NCPA - National Center for Policy Analysis


June 11, 2008

Popular unease over the gap between rich and poor is prompting leaders in France, Germany and the Netherlands to legislate against boardroom excesses.  Some fear this could backfire, says the Financial Times.

Although it is hardly a popular argument, some economists argue intervention to redress the supposed "wrongs" of the marketplace could prove counter-productive, driving away talent and rendering the whole market for executive pay more opaque.  If the public clamor persists, there could be an increasing flow of talent from Europe to the US, and from public-quoted companies to lower-profile private equity funds, says the Times.

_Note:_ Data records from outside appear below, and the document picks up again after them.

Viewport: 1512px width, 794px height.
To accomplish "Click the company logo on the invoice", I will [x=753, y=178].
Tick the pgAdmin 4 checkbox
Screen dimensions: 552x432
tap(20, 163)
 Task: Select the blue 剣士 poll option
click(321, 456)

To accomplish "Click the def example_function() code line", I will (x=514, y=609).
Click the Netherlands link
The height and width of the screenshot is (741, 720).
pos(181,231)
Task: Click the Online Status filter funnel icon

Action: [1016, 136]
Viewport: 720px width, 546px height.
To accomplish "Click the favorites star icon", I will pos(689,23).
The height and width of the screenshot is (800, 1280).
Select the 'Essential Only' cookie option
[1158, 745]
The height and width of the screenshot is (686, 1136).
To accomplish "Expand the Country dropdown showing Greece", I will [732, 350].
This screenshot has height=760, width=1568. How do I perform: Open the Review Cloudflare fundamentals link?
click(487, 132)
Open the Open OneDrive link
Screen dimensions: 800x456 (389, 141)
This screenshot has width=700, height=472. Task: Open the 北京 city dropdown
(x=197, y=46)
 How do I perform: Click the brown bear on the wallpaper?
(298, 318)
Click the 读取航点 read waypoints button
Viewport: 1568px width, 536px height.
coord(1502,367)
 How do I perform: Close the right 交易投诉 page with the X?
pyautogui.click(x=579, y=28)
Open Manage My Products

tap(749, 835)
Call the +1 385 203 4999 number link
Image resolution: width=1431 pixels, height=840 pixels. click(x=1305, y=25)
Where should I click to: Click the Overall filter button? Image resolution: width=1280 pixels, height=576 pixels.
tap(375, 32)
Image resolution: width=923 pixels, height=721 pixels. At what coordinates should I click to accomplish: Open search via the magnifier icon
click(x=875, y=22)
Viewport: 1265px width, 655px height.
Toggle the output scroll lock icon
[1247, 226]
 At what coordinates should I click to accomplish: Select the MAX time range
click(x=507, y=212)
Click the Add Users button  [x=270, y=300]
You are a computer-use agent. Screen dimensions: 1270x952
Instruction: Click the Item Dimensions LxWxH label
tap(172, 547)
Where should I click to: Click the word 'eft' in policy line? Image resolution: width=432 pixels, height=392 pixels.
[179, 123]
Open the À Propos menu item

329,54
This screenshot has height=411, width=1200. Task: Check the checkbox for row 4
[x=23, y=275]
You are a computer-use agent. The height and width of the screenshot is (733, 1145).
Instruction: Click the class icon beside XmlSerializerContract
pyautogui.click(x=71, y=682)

The high levels of executive pay are defended by some economists.  Consider:

  • Chief executives' pay has generally increased in line with the value of the companies they run; in recent years, as the average size of companies has been amplified due to globalization, CEO pay has also undergone corresponding increases.
  • Next year, executive compensation is expected to decrease as a result of the world economic slowdown.

"Golden parachutes" -- the large bonuses given to departing chief executives - have been widely criticized.  Christine Lagarde, France's finance minister, argues that CEOs should not receive massive payments irrespective of achievement.  However, golden parachutes provide important benefits:

  • They can encourage executives to reveal -- not conceal - negative information and mistakes, to the ultimate benefit of shareholders.
  • Golden parachutes also speed up the replacement of CEOS by making them willing to leave.

Despite the loud denunciations of executive income, the pay gaps in Western Europe remain among the lowest in the world: a 61-country income study, conducted by Hay Group, found that the gap between the salaries of senior managers and clerical workers in the region were among the most compressed.